失楽の予見者

桐央琴巳

第一部 失楽の予見者

第一章「後朝」

1-1-1

 深い深い森の、白い白い闇の中で、ただかの人の手の温もりだけが確かだった。

 霧の木立の中へと、今にも溶けて失われてしまいそうな儚げな風情で、鮮やかな紫の瞳を哀れみの色で染めながら、かの人は暗く塗りつぶされた心を救い上げてくれた。
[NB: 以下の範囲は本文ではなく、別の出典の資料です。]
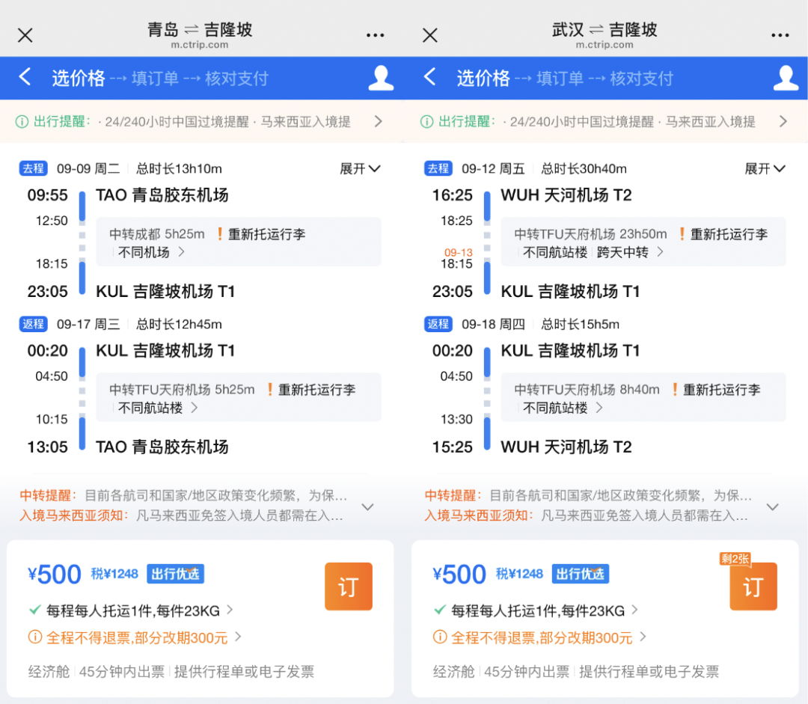808x704 pixels.
Task: Expand Qingdao flight details via 展开
Action: click(359, 168)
 乱れた想いのままで、引き寄せ抱きすくめると、細い身体はおののいていた。


 このまま攫って逃げることができるならば――。


 強い望みはけれど、叶えられる筈もない。

 しっとりと濡れた、さやかなる月光のような髪に頬を埋めながら、この霧がいつまでも晴れぬことを願った。蒼穹の神の目に、二人の姿が触れることのないように……。



*****



 白い夢から覚めると、見慣れぬ寝台に広がる、寝乱れた銀色の長い髪が見えた。

 驚いて身を起こして、アルセイアスは思い出した。昨夜彼は新しい妻を娶り、彼女と一夜を過ごしたのだ。夢の中の女性とは違う、まだ少女の年頃の幼い妻と。


 罪深い夢だ。

 かの人にも、妻たち・・にも、そして、神にも。


 まるでうつつの出来事のように、生々しく腕に感触を残す、狂おしく甘美な夢を繋ぎ止めようと足掻きながら、アルセイアスは傍らに眠る新妻を眺めた。

 かの人と同じ艶の肌、同じ輝きの髪。求めることを許されぬ恋しい人と、血を分けた妻を得たことで、心のたがが外れてしまったのだろうか……。


 明り取りの窓が投げかける、おぼろげな光を頼りに、アルセイアスは昨夜脱ぎ捨てた下襲したがさねを探した。その微かな揺らぎに、幼い妻も目を覚ました。


「……アルセイアス様?」

 妻はまだあどけない声で、不安げに夫の名を呼んだ。アルセイアスは微笑して、妻の顔にかかる髪を優しく掻き分けると、その唇に軽く接吻した。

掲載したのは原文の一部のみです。